How to troubleshoot Linux in-kernel dns_resolver
Linux provides a facility that lets kernel and its modules to resolve DNS names by relying on user-space tools. This, for example, is used by CIFS to support referrals in the DFS.
The problem I'm seeing is that I can't get the kernel to resolve a specific DNS name and I don't understand why it fails.
To understand the root cause I have enabled debug output in both, CIFS and kernel dns resolver by running following commands:
echo "1" > /sys/module/dns_resolver/parameters/debug # dns_resolver
echo "7" > /proc/fs/cifs/cifsFYI # CIFS
Here's what I see in dmesg when the failure occurs:
fs/cifs/cifs_dfs_ref.c: DFS: ref path: \ESOTEST\dfstest\FS_SERV
fs/cifs/cifs_dfs_ref.c: DFS: node path: \FS\FS_SERV
fs/cifs/cifs_dfs_ref.c: DFS: fl: 2, srv_type: 0
fs/cifs/cifs_dfs_ref.c: DFS: ref_flags: 0, path_consumed: 24
fs/cifs/netmisc.c: address conversion returned 0 for FS
fs/cifs/netmisc.c: address conversion returned 0 for FS
[ls ] ==> dns_query((null),FS,2,(null))
fs/cifs/dns_resolve.c: dns_resolve_server_name_to_ip: unable to resolve: FS
fs/cifs/cifs_dfs_ref.c: cifs_compose_mount_options: Failed to resolve server part of \\FS\FS_SERV to IP:
-22
And this is the output of a successful resolution:
fs/cifs/cifs_dfs_ref.c: DFS: node path: \ESOTEST\File-Server
fs/cifs/cifs_dfs_ref.c: DFS: fl: 2, srv_type: 0
fs/cifs/cifs_dfs_ref.c: DFS: ref_flags: 0, path_consumed: 28
fs/cifs/netmisc.c: address conversion returned 0 for ESOTEST
fs/cifs/netmisc.c: address conversion returned 0 for ESOTEST
[ls ] ==> dns_query((null),ESOTEST,7,(null))
[ls ] call request_key(,ESOTEST,)
[ls ] ==> dns_resolver_match(ESOTEST,ESOTEST)

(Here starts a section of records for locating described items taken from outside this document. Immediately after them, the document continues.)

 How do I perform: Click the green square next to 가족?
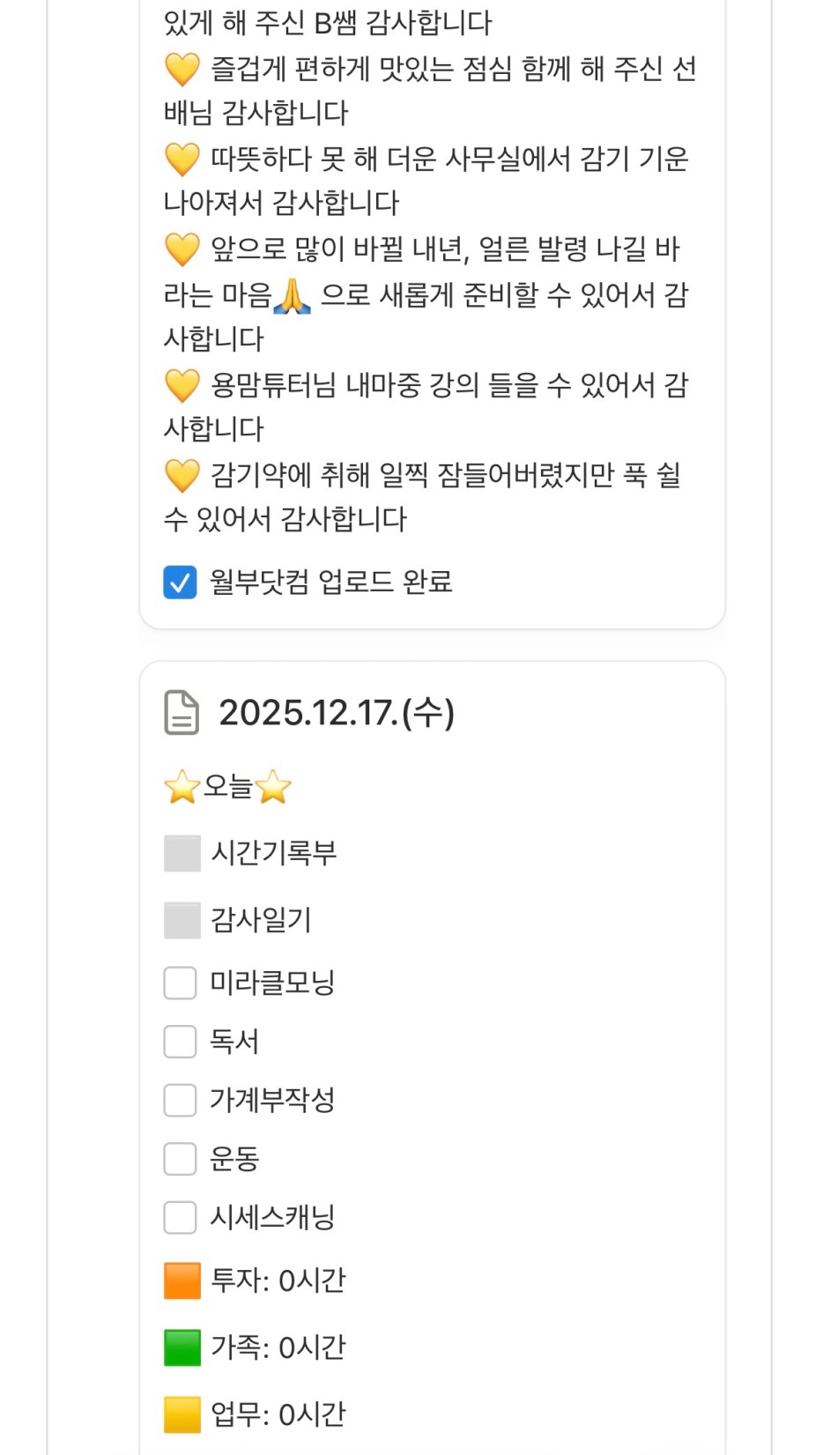point(182,1347)
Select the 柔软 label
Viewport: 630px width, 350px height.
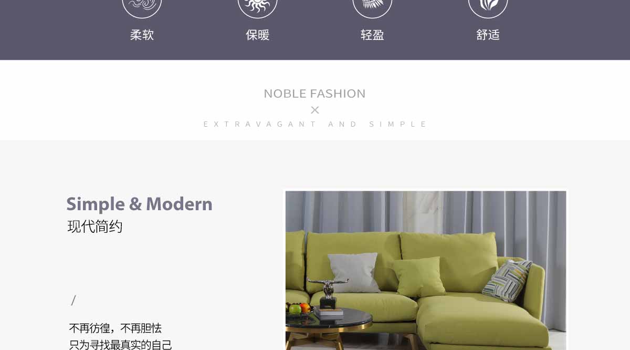tap(142, 35)
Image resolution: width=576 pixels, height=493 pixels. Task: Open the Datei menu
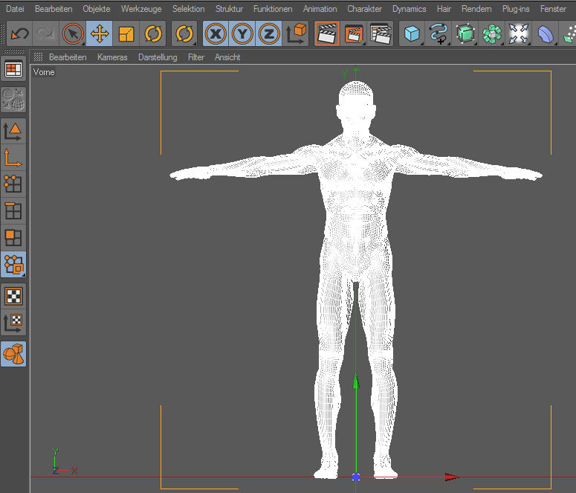click(15, 9)
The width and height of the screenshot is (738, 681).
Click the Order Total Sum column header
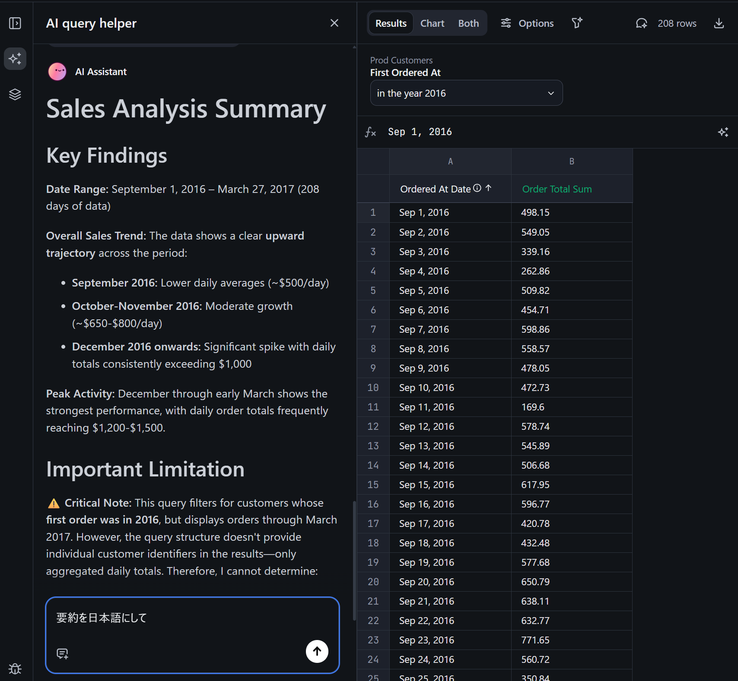pos(557,189)
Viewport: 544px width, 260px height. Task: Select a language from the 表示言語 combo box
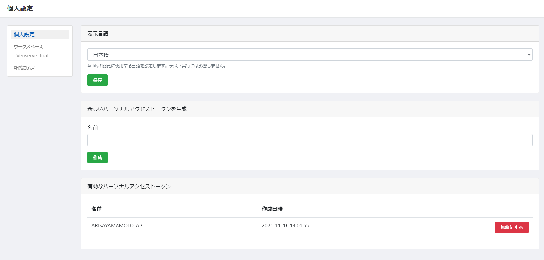click(309, 54)
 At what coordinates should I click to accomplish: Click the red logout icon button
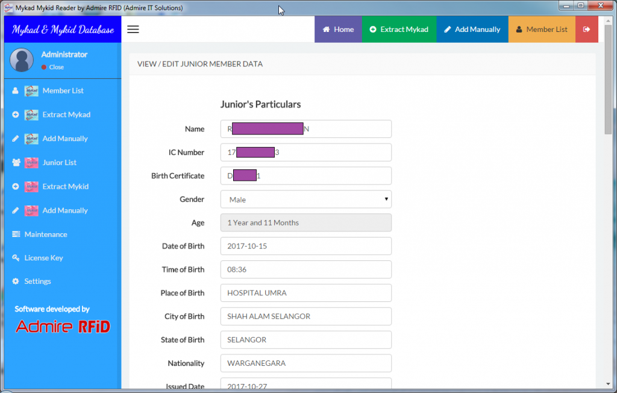586,30
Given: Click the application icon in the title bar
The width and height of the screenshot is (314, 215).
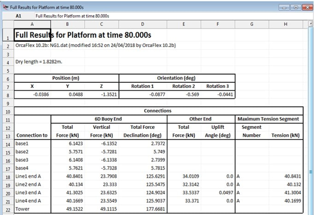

[ls ] <== dns_resolver_match() = 1
[ls ] <== dns_query() = 14
fs/cifs/dns_resolve.c: dns_resolve_server_name_to_ip: resolved: ESOTEST to 192.168.56.102
fs/cifs/cifsfs.c: Devname: \\ESOTEST\File-Server flags: 0
I am using Windows as the DNS server and I can resolve the name "FS" from the machine:
$ ping FS
PING FS.esodomain.com (192.168.56.104) 56(84) bytes of data.
64 bytes from fs.esodomain.com (192.168.56.104): icmp_seq=1 ttl=128 time=1.37 ms
64 bytes from fs.esodomain.com (192.168.56.104): icmp_seq=2 ttl=128 time=0.630 ms
I have also tried using key.dns_resolver to manually perform a test and it seems to work:
$ key.dns_resolver -vv -D "FS" 'hello'
I: Key description: 'dns_resolver;-1;-1;0;FS'
I: Callout info: 'hello'
D: Get A/AAAA RR for hostname:'FS', options:'hello'
D: Opt hello
D: Resolve 'FS' with 1ff
D: getaddrinfo = 0
D: RR: 0,2,1,6,10,(null)
D: append '192.168.56.104'
I: The key instantiation data is '192.168.56.104'
Contents of /etc/request-key.conf are:
create dns_resolver * * /sbin/key.dns_resolver %k
create user debug:* negate /bin/keyctl negate %k 30 %S
create user debug:* rejected /bin/keyctl reject %k 30 %c %S
create user debug:* expired /bin/keyctl reject %k 30 %c %S
create user debug:* revoked /bin/keyctl reject %k 30 %c %S
create user debug:loop:* * |/bin/cat
create user debug:* * /usr/share/keyutils/request-key-debug.sh %k %d %c %S
negate * * * /bin/keyctl negate %k 30 %S
The reason I am fiddling with this is that I'm trying to get a Windows DFS share to mount successfully. I am able to mount and access folders that are hosted on the root server but when I try to access a sub-folder which refers to an external server I get:
ls: cannot access /mnt/dfstest/FS_SERV/: Invalid argument
I'm on 3.7.10 kernel:
Linux gentoo 3.7.10-gentoo-r1 #3 SMP Fri Apr 19 17:32:20 PDT 2013 x86_64 Intel(R) Xeon(R) CPU E5620 @ 2.40GHz GenuineIntel GNU/Linux
In a network capture I don't see any DNS requests for "FS" while I see a request for "ESOTEST". This suggests that the request is not ever made.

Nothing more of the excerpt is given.